While OSS and containers have accelerated the development and delivery of software at unprecedented scale, they have also compounded the challenges of security and timely vulnerability remediation.

In addition to the complex dependencies that can exist between the software your teams develop, the idea of a software supply chain has become a very real thing and is yet another dimension of cloud-native applications that adds complexity to vulnerability scanning and remediation. Your applications likely depend on an increasing number of containers and components from 3rd-party vendors and projects. As a result, it could take weeks or longer to patch the affected components and release new software when a critical zero-day vulnerability is announced.

It’s a bird, it’s a plane… It’s mitigating controls!

This challenge of remediation is not a new one, and mitigating controls have traditionally been the way that IT organizations and security teams could buy time to deploy a fix. Mitigating controls are additional layers of security that mitigate the risk of attackers exploiting vulnerable software components. They help reduce risk and provide a way to minimize the impact on business operations while remediation efforts are underway. For traditional infrastructure, this included temporary security measures that were deployed in firewalls, secure web gateways, proxies, and endpoint security tools.

The problem is that very few of these tools exist for cloud-native container platforms, whether it’s EKS, AKS in the public cloud, or OpenShift or RKE on-premises. Traditional security tools were designed for traditional infrastructure. As the distributed architecture and supply chain of cloud-native workloads have become more complex, the options for deploying mitigating controls as part of your container security initiative are limited at best, and non-existent for most.

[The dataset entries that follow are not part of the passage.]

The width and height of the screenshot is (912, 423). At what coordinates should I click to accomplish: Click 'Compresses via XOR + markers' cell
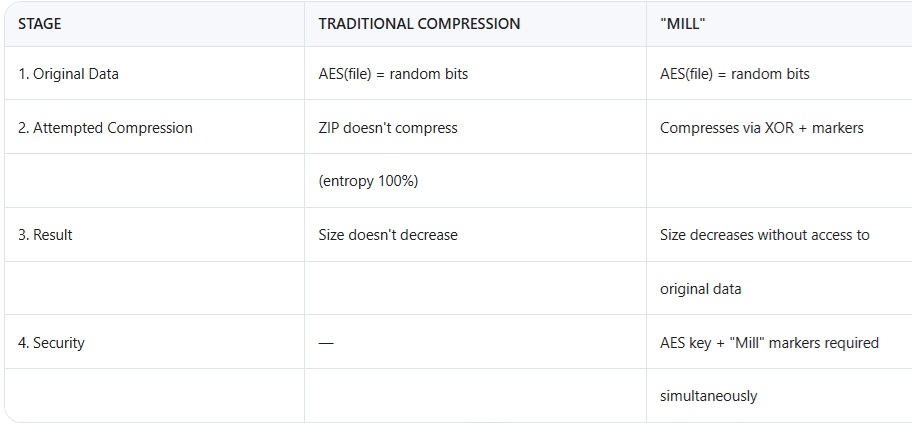pos(779,127)
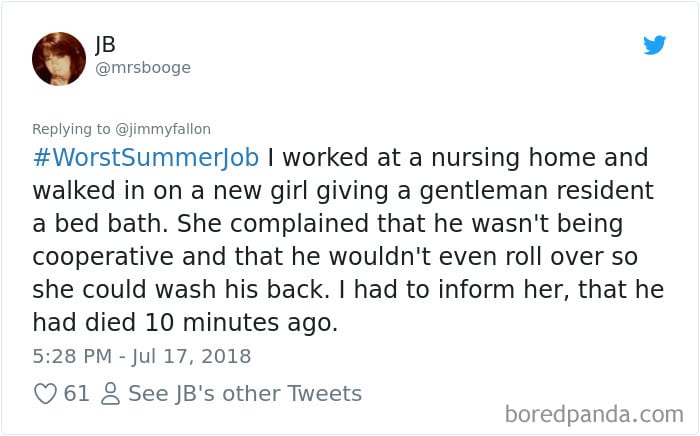Click the JB display name
This screenshot has width=700, height=436.
[106, 46]
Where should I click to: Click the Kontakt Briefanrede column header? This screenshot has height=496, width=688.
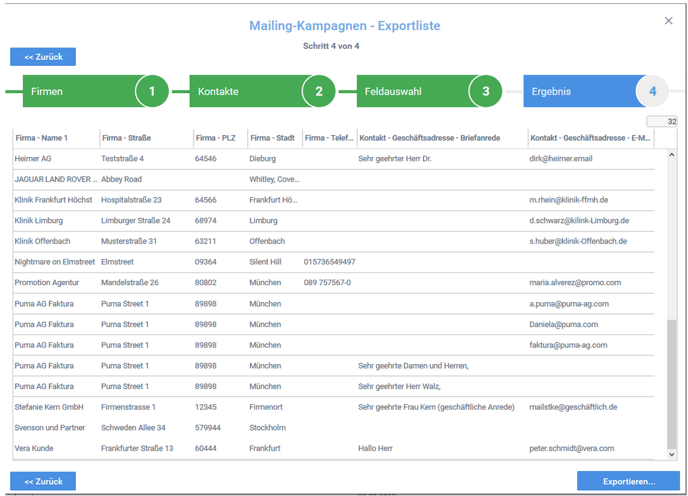[441, 138]
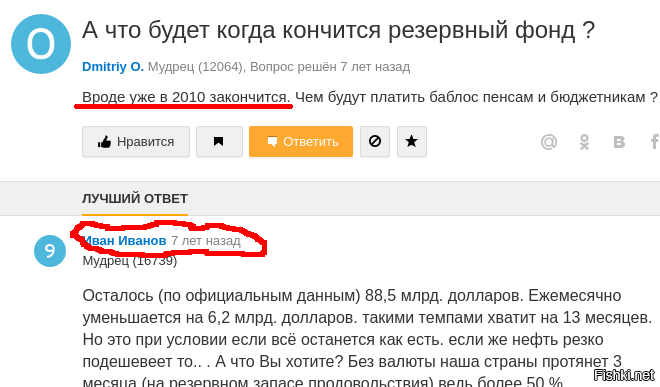
Task: Click the answerer's round number 9 avatar
Action: [50, 251]
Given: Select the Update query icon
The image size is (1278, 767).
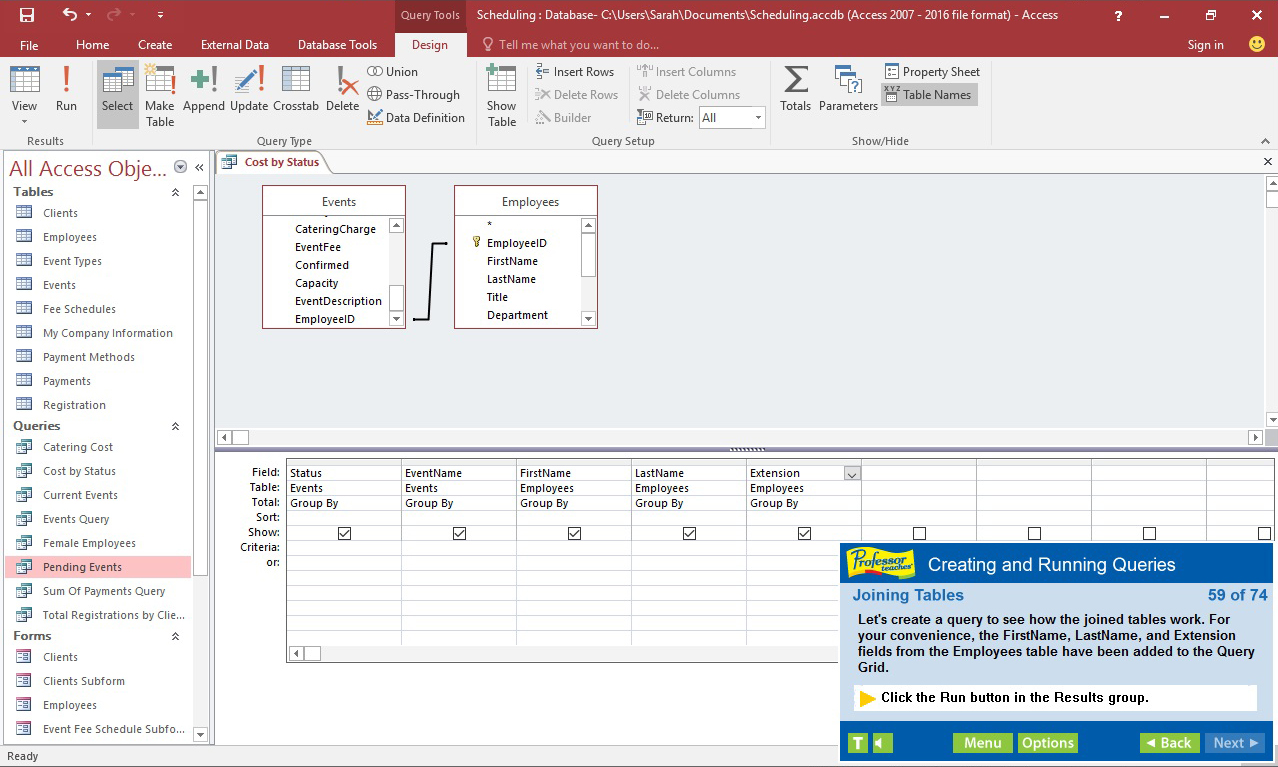Looking at the screenshot, I should (249, 90).
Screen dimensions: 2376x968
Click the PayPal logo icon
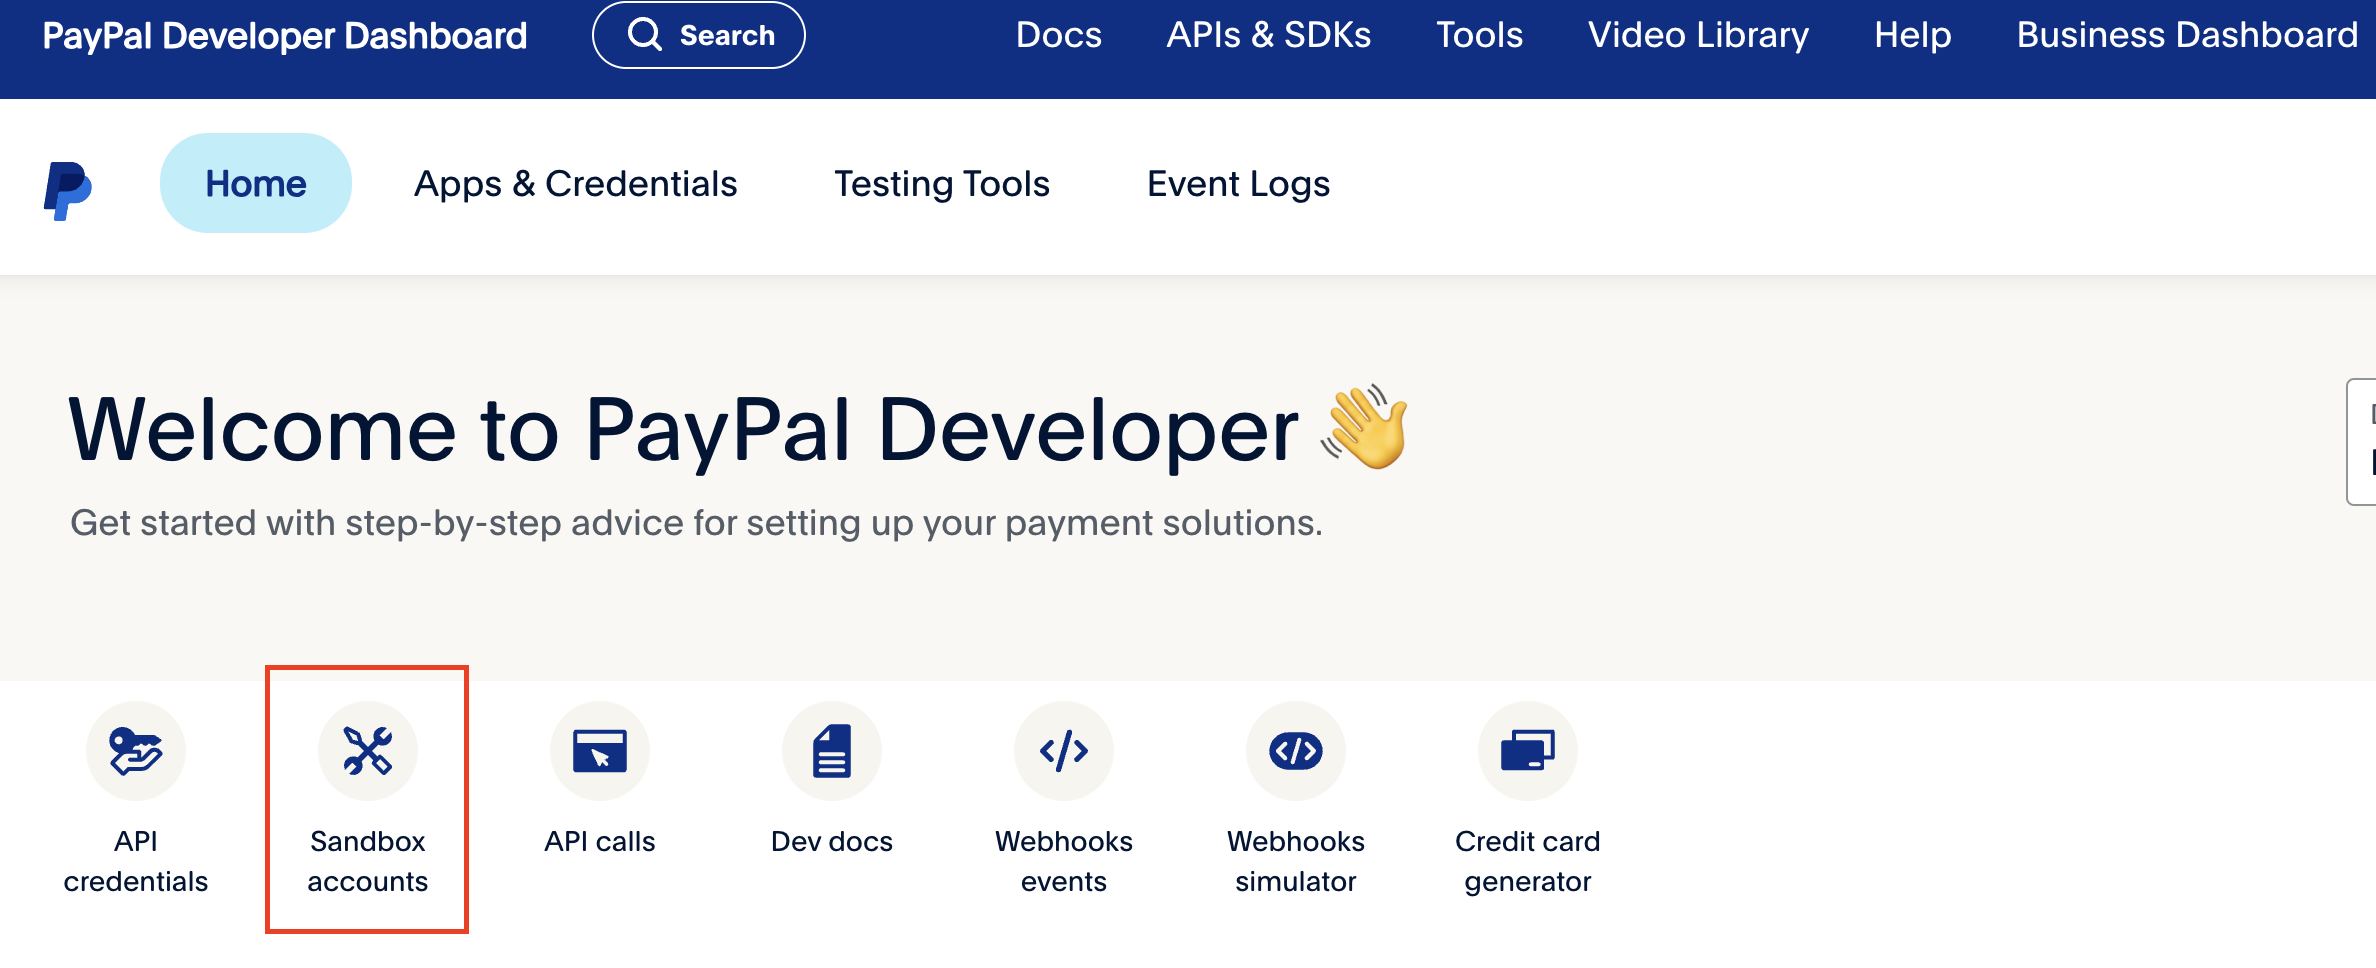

Why you need active security for cloud-native applications

While DevOps teams and platform operators have started to use tools to scan container images for vulnerabilities, they often do not have adequate facilities to manage risk while application teams work through the process of releasing new software to remediate these vulnerabilities. DevOps teams and platform operators need a way to continuously assess first and third-party images for vulnerabilities and automatically block deployment of images that fail to meet security requirements. They need a single platform that offers image assurance.

Let’s say the latest scan results show a critical vulnerability running in a half dozen workloads in your production Kubernetes cluster. Your application teams say it could take several weeks to patch the software, update dependencies, and do regression testing. What do you do in the meantime?

You need a security platform that makes it easy to visualize the communication for these affected workloads, and can use associated flow logs to recommend a security policy that is automatically staged in your environment. This platform should be able to audit staged policies before they are actively enforced, giving you greater assurance that applications will not be negatively impacted. Once the policy is enforced, controls should only allow the communication required by the current version of the application and help mitigate the risk of exploitation.

While much of application development has changed since the days of Heartbleed, the challenges of vulnerability remediation have not. If anything, complex software supply chains and the scale of cloud-native development has made it more difficult. You need a platform that provides the tools to identify vulnerabilities and an “easy button” for mitigating controls to buy your application teams time to fix them.